INDIANAPOLIS — Dear smart watch and pedometer manufacturers: I don’t want to tell you how to run your business, but you’re missing out on a sponsorship opportunity during Sunday’s Indianapolis 500. And I don’t mean slapping a sticker on any of the 33 race cars that will be roaring down the frontstretch at 230 mph.
Your products should be riding along at a much slower pace, on the wrist and counting the steps of the distinguished, starched-shirted gentleman who can be spotted endlessly walking the grandstands that surround that straightaway … and every level of the 13-story pagoda that towers above it … and in the offices and garage stalls where those cars are built and dialed-in … and the bathrooms where the men and women who build and dial in those cars go between practice laps and wrench turns.

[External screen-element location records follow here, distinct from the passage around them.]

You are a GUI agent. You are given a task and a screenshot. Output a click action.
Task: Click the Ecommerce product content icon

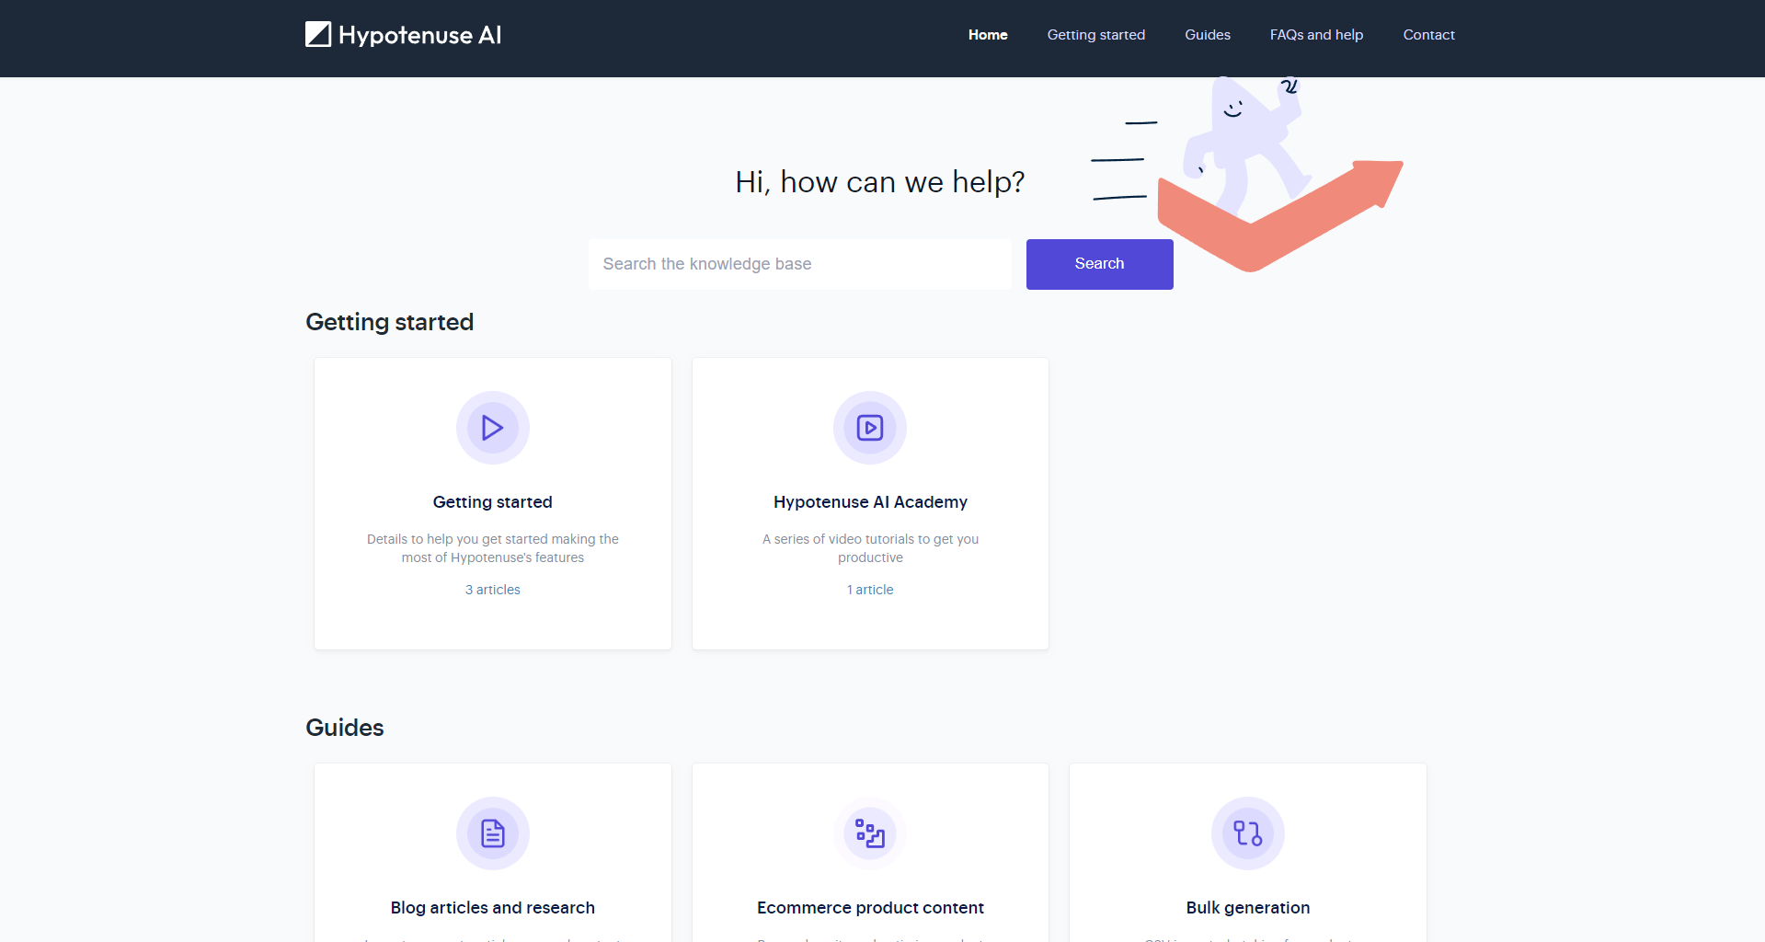[869, 833]
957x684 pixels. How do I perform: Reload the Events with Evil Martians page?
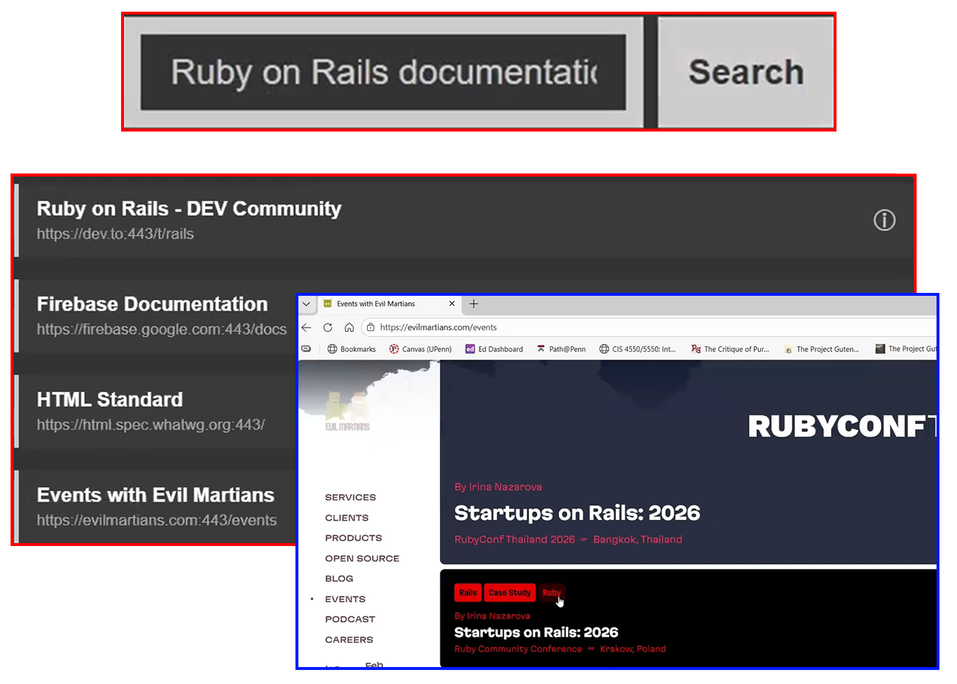click(328, 327)
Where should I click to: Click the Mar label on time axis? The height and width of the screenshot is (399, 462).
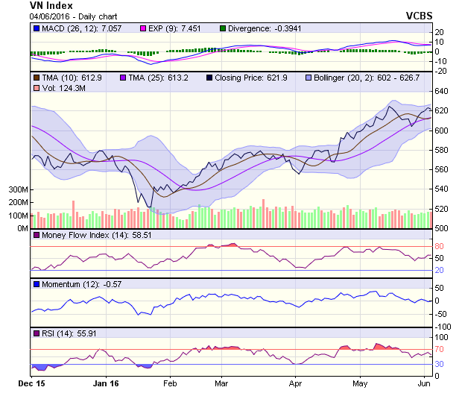pos(221,383)
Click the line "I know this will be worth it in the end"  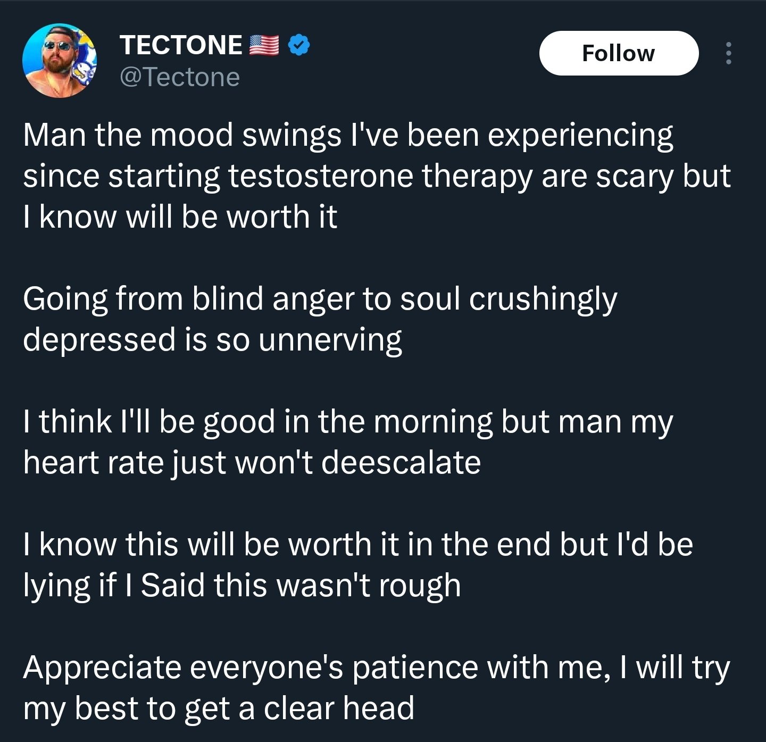pos(357,544)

“I have been coming here since I was 14,” says the 84-year-old, who as he talks starts to sound 14 again. “I thought I knew every inch of this place. But I did not. The Indianapolis Motor Speedway, this is a big place.”

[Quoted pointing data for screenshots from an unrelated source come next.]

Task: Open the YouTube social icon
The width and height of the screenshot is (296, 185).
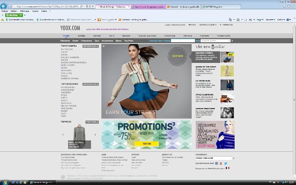Action: tap(221, 163)
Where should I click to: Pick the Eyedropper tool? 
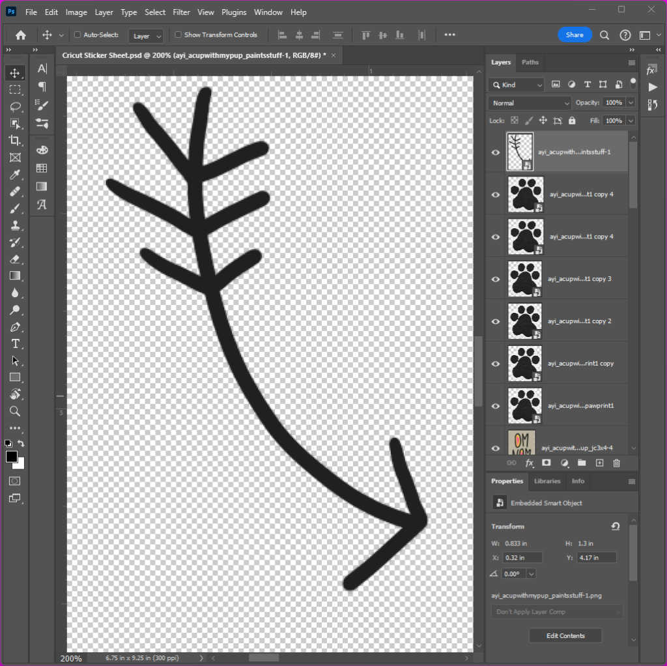click(15, 174)
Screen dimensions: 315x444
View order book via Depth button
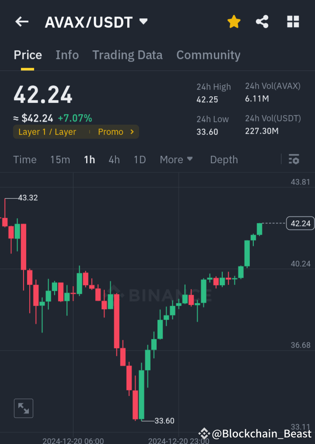[x=224, y=160]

That kid-turned-man is Roger Penske, the business titan and racing junkie who now owns and operates this place and this race that he has loved since that May Sunday 70 years ago. In fact, it was exactly 70 years ago this Sunday when he sat in the stands with his father and watched Lee Wallard’s roadster roll into the winner’s circle.

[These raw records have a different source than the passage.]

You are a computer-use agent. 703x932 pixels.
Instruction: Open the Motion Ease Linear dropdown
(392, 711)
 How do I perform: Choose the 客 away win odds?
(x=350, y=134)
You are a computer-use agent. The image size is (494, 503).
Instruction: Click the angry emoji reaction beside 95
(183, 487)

That was the 35th running of the Indy 500. This Sunday will be the 105th and Penske’s first “real” 500 as the boss. He was robbed of his first May Indy 500 last year by COVID-19, as the race was postponed to August and run without a single fan in the stands.
Now, Penske will get to experience his first Indy 500 as the man in charge — in May — with fans. Even limited to 40% capacity by local pandemic ordinances, the sellout crowd of 135,000 will be the largest gathering of human beings on Earth since the planet was closed in March 2020. That number was reached because Penske and his team met with local and state health and government officials, again and again. Weeks ago, it still looked as if there might be no fans for May. Under Penske’s applied pressure, a compromise was reached.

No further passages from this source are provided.